A failed surgical abortion--a very rare complication--in which a woman remains pregnant after a surgical procedure, can usually be detected by the examination of fetal tissue confirming the abortion was performed both by the physician performing the abortion and pathological examination by an accredited laboratory. State law and standard of care require the physician to grossly examine tissue at the time of the procedure.
Further inquiry as to why failed surgical abortions occurred without the patient knowing that she was still pregnant led to an investigation that at this point in time discovered deficiencies in the contracted laboratory's processes related to the examination of fetal tissue. The investigation into additional reasons for this is ongoing but has been limited by the refusal of Planned Parenthood providers who performed the abortions to be interviewed.
The Planned Parenthood contracted laboratory fully cooperated with all aspects of the investigation and was informed Thursday, June 6, by CMS that their accreditation was restored with the College of American Pathologists, which allows DHSS to release this important information publicly at this time.

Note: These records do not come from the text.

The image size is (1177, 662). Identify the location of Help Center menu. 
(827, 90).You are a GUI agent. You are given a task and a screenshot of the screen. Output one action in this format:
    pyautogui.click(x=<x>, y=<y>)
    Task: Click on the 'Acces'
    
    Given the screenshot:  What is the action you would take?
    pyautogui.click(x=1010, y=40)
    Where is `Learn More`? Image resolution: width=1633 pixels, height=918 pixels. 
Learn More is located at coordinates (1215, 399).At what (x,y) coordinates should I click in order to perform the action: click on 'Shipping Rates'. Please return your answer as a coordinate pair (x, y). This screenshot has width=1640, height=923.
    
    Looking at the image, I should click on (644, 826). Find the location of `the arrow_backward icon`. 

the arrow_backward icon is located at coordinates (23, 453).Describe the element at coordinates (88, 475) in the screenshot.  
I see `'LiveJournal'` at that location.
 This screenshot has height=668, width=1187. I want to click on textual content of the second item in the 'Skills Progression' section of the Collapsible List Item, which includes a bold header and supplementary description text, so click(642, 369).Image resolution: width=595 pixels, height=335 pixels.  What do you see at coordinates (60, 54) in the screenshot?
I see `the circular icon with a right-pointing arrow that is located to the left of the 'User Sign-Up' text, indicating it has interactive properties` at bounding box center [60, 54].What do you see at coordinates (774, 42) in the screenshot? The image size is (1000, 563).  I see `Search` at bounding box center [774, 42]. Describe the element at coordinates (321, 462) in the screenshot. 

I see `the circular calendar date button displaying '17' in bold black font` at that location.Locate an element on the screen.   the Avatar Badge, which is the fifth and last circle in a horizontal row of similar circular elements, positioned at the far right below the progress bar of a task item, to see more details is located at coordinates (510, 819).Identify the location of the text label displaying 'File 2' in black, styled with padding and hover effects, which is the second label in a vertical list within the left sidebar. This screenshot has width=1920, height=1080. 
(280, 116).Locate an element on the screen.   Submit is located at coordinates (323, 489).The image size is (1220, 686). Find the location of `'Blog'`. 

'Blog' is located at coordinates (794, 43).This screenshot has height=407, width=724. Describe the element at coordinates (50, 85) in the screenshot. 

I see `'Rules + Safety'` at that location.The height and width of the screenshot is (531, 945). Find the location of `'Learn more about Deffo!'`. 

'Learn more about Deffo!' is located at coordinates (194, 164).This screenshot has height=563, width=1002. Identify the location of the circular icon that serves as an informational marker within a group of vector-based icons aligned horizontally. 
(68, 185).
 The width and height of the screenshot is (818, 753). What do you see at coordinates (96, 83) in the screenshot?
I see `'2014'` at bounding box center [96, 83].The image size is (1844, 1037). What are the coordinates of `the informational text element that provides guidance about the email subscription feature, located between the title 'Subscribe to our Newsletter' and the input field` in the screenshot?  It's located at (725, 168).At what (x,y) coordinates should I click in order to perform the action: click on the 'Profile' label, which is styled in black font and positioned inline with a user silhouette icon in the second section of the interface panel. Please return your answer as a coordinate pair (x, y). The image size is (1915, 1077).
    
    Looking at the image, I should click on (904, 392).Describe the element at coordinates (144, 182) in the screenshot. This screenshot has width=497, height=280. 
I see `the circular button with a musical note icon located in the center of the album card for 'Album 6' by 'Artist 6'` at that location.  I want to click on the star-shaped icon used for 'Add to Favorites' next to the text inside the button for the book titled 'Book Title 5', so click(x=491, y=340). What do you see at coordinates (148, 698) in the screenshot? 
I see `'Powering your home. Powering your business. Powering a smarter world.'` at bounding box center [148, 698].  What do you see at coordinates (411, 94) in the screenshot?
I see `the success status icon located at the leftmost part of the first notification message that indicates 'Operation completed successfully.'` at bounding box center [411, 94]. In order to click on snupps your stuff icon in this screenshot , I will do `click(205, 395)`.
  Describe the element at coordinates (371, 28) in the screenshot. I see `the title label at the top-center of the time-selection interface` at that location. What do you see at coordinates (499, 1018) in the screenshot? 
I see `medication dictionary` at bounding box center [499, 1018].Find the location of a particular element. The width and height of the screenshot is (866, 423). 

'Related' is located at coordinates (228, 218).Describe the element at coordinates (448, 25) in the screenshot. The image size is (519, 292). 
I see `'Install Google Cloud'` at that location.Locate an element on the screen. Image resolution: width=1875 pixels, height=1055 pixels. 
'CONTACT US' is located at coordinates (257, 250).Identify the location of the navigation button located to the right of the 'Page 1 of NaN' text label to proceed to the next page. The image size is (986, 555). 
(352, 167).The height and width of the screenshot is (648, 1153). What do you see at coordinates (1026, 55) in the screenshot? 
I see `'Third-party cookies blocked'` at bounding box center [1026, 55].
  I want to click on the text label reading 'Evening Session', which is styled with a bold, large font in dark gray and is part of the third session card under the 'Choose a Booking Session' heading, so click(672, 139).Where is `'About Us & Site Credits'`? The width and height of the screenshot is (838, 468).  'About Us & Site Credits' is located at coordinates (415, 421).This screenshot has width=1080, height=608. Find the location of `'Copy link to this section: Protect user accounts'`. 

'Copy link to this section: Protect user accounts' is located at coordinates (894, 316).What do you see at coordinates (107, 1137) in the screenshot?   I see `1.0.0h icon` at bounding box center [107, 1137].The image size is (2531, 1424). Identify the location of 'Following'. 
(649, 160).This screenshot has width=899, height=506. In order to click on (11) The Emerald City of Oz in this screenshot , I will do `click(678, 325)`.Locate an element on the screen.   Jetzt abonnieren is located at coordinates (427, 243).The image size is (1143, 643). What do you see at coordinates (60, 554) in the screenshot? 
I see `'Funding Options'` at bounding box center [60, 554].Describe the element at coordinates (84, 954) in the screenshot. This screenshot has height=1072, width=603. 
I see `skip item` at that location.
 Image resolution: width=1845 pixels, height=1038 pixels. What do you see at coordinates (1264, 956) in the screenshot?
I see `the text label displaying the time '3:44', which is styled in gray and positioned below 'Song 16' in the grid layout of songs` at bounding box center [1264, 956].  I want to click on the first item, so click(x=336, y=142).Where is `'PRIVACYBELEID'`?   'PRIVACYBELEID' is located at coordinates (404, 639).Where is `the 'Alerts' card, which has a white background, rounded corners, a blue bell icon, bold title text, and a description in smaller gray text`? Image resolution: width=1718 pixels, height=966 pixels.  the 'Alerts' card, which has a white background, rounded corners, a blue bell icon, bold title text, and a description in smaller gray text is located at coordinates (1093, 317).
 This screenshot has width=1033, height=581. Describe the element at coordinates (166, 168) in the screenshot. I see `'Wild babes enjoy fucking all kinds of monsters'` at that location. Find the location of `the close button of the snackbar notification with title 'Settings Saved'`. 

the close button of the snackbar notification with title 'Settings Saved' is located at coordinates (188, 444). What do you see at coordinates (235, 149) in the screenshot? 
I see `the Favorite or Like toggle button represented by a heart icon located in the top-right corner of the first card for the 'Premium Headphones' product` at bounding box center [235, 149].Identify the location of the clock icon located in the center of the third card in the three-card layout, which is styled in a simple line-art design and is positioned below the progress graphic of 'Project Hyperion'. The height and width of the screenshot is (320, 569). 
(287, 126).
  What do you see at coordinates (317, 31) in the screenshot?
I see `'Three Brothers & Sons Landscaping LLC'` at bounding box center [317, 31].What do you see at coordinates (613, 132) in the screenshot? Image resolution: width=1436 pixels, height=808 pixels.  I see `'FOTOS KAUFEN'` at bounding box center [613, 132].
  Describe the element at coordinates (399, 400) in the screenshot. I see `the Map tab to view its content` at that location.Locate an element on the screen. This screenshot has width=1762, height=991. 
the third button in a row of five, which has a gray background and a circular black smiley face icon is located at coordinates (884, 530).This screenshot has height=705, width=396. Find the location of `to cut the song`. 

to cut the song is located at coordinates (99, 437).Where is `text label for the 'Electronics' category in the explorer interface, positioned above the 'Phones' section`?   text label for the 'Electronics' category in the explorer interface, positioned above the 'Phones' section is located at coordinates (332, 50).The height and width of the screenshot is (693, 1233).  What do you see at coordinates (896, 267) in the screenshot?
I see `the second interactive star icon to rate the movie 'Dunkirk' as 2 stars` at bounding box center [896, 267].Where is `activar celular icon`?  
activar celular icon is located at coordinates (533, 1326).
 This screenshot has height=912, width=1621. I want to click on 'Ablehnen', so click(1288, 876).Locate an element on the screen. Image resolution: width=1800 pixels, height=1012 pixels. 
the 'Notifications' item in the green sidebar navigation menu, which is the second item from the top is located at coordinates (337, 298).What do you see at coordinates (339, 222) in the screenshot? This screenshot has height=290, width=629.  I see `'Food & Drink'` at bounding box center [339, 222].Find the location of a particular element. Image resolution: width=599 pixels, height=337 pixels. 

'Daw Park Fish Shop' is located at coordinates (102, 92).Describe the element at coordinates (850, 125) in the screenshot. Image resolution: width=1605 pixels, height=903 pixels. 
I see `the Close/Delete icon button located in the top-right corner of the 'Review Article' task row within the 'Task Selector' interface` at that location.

"I appreciate the collaboration with our state and federal regulators diligently working to ensure we uphold our duty to protect and inform the public about any health and safety concerns regarding any one of more than 4,000 health facilities in Missouri," said Dr. Randall Williams, director of DHSS. "The findings at Planned Parenthood's contracted laboratory contributed to adverse patient outcomes. It's important to note that the Planned Parenthood contracted laboratory is able to regain accreditation based on their willingness to fully comply with the investigation. It's the contracted laboratory's responsibility to ensure they are at all times following the CLIA requirements and to implement the corrective action plan to improve patient safety."